Tony Revolori and Saoirse Ronan are making a movie (Fox Searchlight)

Those directors, however inconsistent their work may be, revel in the mess and chaos that is life. Anderson meticulously creates visual worlds, from composition to art direction, from costume to font, from lighting to sound, all too perfectly for a recognizable human emotion to survive. Anderson’s quirky style delights a lot of moviegoers, but others find it precious and contrived. I’m in the latter camp, hungry for a world populated with more than just prettily dressed, heavily made up cartoons; though to be fair, I find Spongebob Squarepants a more densely layered personality than a typical Anderson figure.
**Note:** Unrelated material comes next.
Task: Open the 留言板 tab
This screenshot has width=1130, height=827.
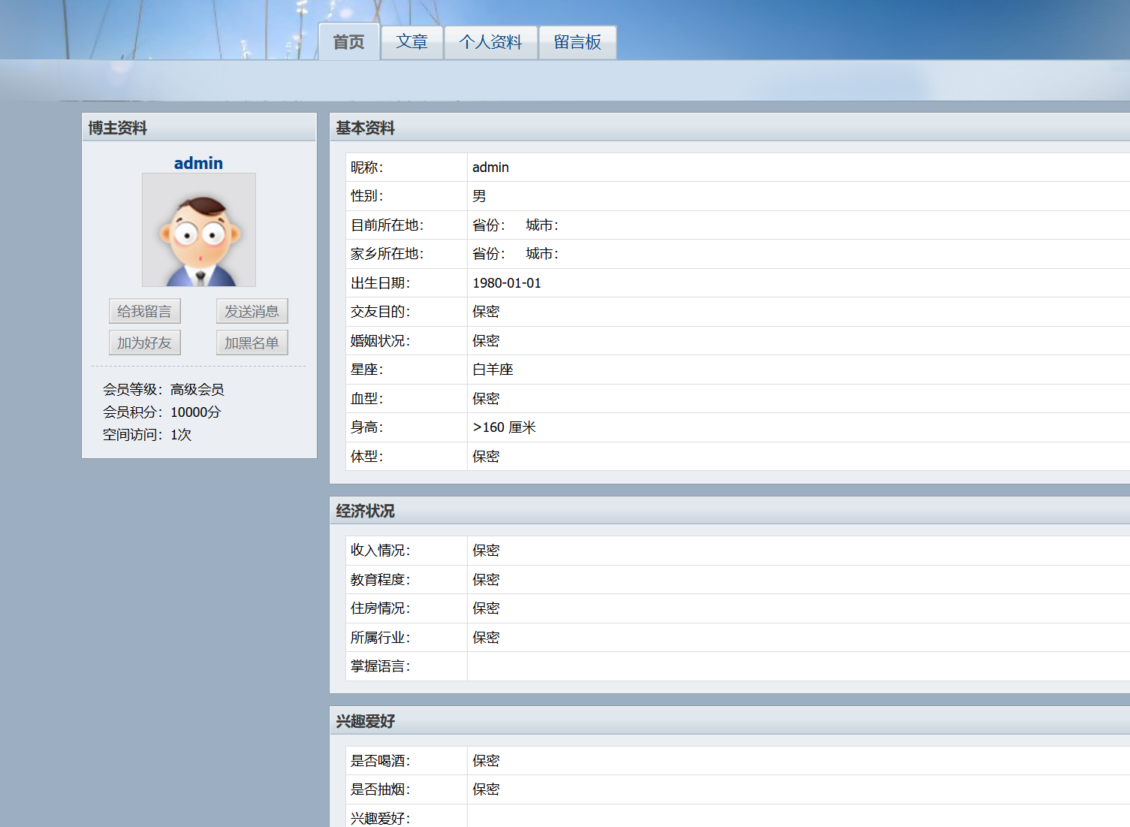Action: tap(577, 42)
Anderson shows the grand hotel in various states from a 1930s heyday that calls up opulent all-star spectacles like Grand Hotel, through an earthy-colored mid-century redesign in the 1960s that suggests the colors of the womb. In the case of the declining hotel, an empty one, signifying Anderson’s retreat into a solipsistic childhood where only his own aesthetic is welcome. The film is structured as a series of narratives within narratives, beginning with the present-day girl who opens the film, descending into the 1980s, then to the 60s, then to the 30s, each timeline shot in a different aspect ratio. The bulk of The Grand Budapest Hotel was shot in the square Academy ratio, a Hollywood standard established in the 1930s that became the preferred format of movies for decades. But the effect is like a beautiful stacking petruschka doll — open up another and another of its layers until you reach an empty center.

I had my reservations about Moonrise Kingdom too, though that film at least had a heart in Bruce Willis. The dozens of actors that Anderson puts before the camera here amount to a puppet show with cameos, a living Muppets movie. The one exception for me was Willem Dafoe’s thug Jopling. Dafoe’s role is to upset the delicate balance of the plot, an impossible task in so much precision storyboarding. But he tries, and the movie almost comes alive when he’s onsceen.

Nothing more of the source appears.